#### Opdrachten:
1) Beantwoord de volgende vragen aan de hand van de tekst over de interne markt en het Europees Semester:
(a) Vóór het einde van welk jaar moeten de voorstellen onder de interne marktstrategieën volgens de ambitie zijn afgerond en geïmplementeerd?
(b) Op welke datum heeft de Europese Commissie het Europees Semester 2018 ingeluid?
(c) Welke Raadsformatie zal de aanbevelingen voor de coördinatie van het economisch beleid van de eurozone formeel aannemen?
2) Neem uit de tekst over de interne markt en het Europees Semester letterlijk alles over vanaf "De Europese Commissie" tot en met "van de eurozone.".
3) Schrijf het vervolg van de tekst over de interne markt en het Europees Semester, aansluitend op de laatste zin.

#### Aangeleverde tekst:
Verdere verdieping van de interne markt is voor Nederland van groot belang. Het kabinet verwelkomt daarom een bespreking van de interne marktstrategieën door de ER. Het kabinet acht het van belang dat de ER de ambitie herbevestigt om de voorstellen onder de verschillende interne marktstrategieën voor het einde van 2018 af te ronden en te implementeren. Daarom zal in 2018 hard worden gewerkt om de lopende strategieën voor de digitale interne markt, de kapitaalmarktunie, de energie-unie en de interne marktstrategie af te ronden, op het ambitieniveau dat door de ER in juni 2016 is vastgesteld tijdens het Nederlandse voorzitterschap van de Raad van de EU. Het kabinet acht het voorts van belang dat de ER onderkent dat de inspanningen om tot een diepere en eerlijkere interne markt te komen niet voorbij zullen zijn na de afronding van de lopende strategieën. Ook na 2018 moet in Europees verband continu aandacht bestaan voor versterking van de Europese economie. In de aanloop naar de ER zal Nederland samen met gelijkgezinde lidstaten specifiek aandacht vragen voor het belang van verdere voortgang op de digitale interne markt en de dienstenmarkt.

Europees Semester

De Europese Commissie heeft op woensdag 22 november jl. het Europees Semester 2018 ingeluid met de publicatie van de jaarlijkse analyse van groeiprioriteiten van de EU voor 2018 (Annual Growth Survey, AGS), het jaarlijkse rapport over het waarschuwingsmechanisme (Alert Mechanism Report, AMR) in het kader van de macro-economische onevenwichtighedenprocedure (MEOP), en het voorstel voor de aanbevelingen voor de coördinatie van het economisch beleid van de lidstaten van de eurozone.

Deze documenten zijn de afgelopen maanden besproken in verschillende Raadsformaties. Tijdens de ER zullen de regeringsleiders de prioriteiten voor het Europees Semester 2018, zoals weergegeven in de Annual Growth Survey, behandelen. Daarnaast zullen zij de aanbevelingen voor de coördinatie van het economische beleid van de lidstaten van de eurozone bekrachtigen. De Ecofin zal deze vervolgens nog formeel aannemen.

Het kabinet heeft op 8 december jl. met de kabinetsreactie startdocumenten Europees Semester 2018 (Kamerstuk 21 501-20, nr. 1283) zijn appreciatie gegeven van de genoemde documenten. Uw Kamer is daarnaast via de betreffende geannoteerde agenda’s en verslagen op de hoogte gesteld van de inzet in de gevoerde discussies in de verschillende Raadsformaties. Nederland zal in het geval van een discussie in de ER binnen deze kaders interveniëren.

#### Uittreksel gegevensset:

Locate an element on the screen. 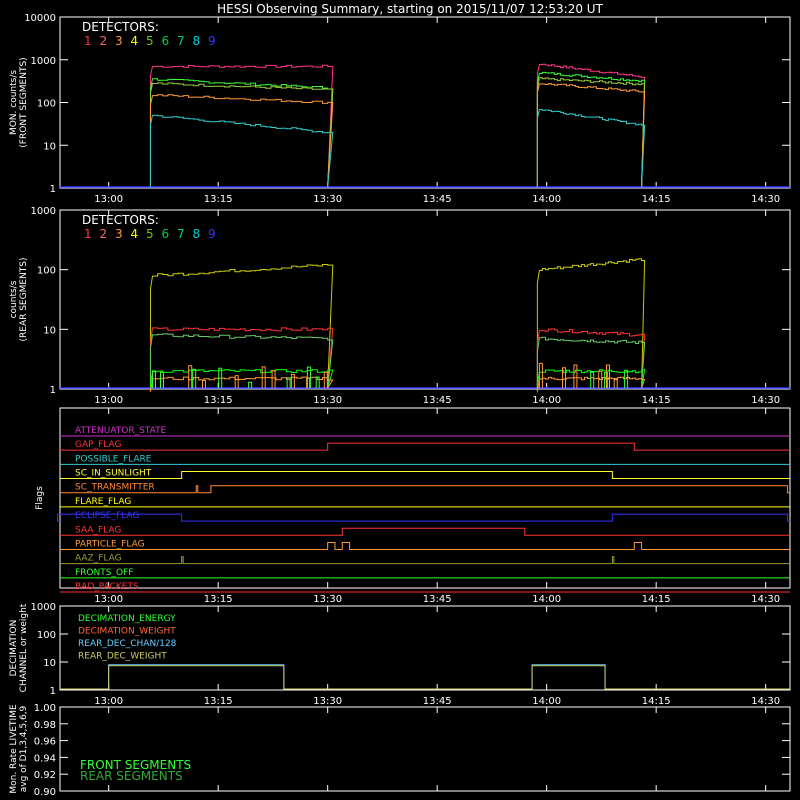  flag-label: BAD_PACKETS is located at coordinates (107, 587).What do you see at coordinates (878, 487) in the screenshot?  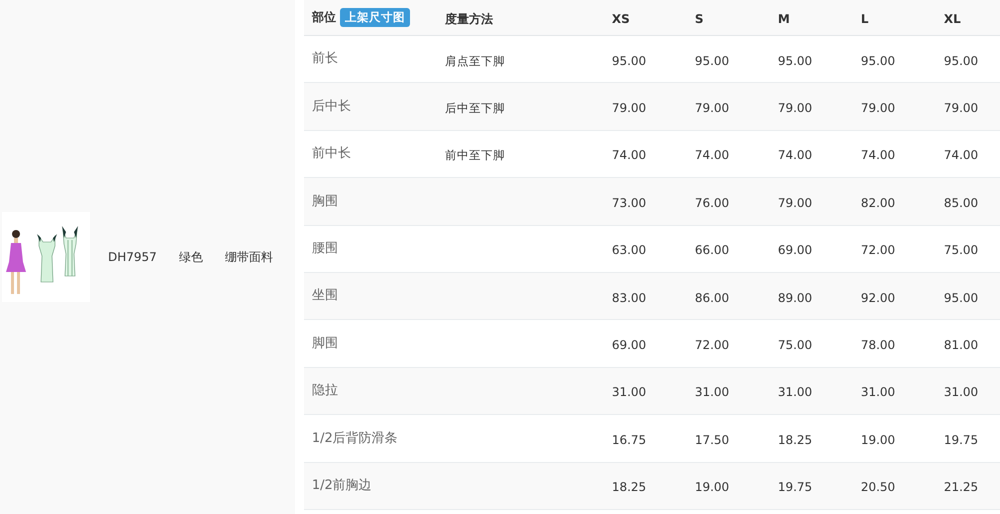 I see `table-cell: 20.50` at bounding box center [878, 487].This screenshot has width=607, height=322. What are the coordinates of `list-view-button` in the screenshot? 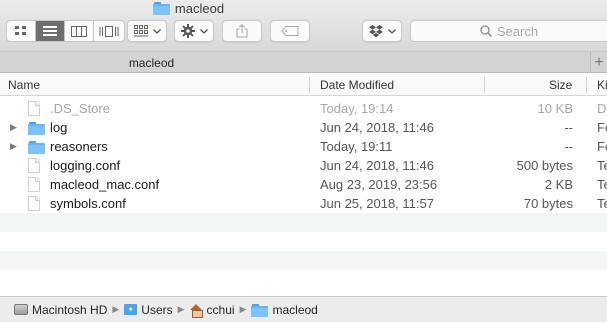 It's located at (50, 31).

#### Antwoorden:
1)
(a) 2018
(b) Woensdag 22 november
(c) De Ecofin

2)
De Europese Commissie heeft op woensdag 22 november jl. het Europees Semester 2018 ingeluid met de publicatie van de jaarlijkse analyse van groeiprioriteiten van de EU voor 2018 (Annual Growth Survey, AGS), het jaarlijkse rapport over het waarschuwingsmechanisme (Alert Mechanism Report, AMR) in het kader van de macro-economische onevenwichtighedenprocedure (MEOP), en het voorstel voor de aanbevelingen voor de coördinatie van het economisch beleid van de lidstaten van de eurozone.

3)
Sociaal beleid

De ER zal conclusies aannemen over de monitoring van de Europese pijler voor sociale rechten, en kennisnemen van de voorstellen uit het Social Fairness-pakket.

Tijdens de «sociale top voor eerlijke banen en groei» in Gotenburg is de pijler van sociale rechten ondertekend door de drie EU-instellingen. De Commissie zal met een voorstel komen voor de monitoring van de Europese pijler voor sociale rechten op EU- en lidstaatniveau, naar aanleiding van de Raadsconclusies van 14-15 december 2017 waarin de Commissie hiertoe werd opgeroepen.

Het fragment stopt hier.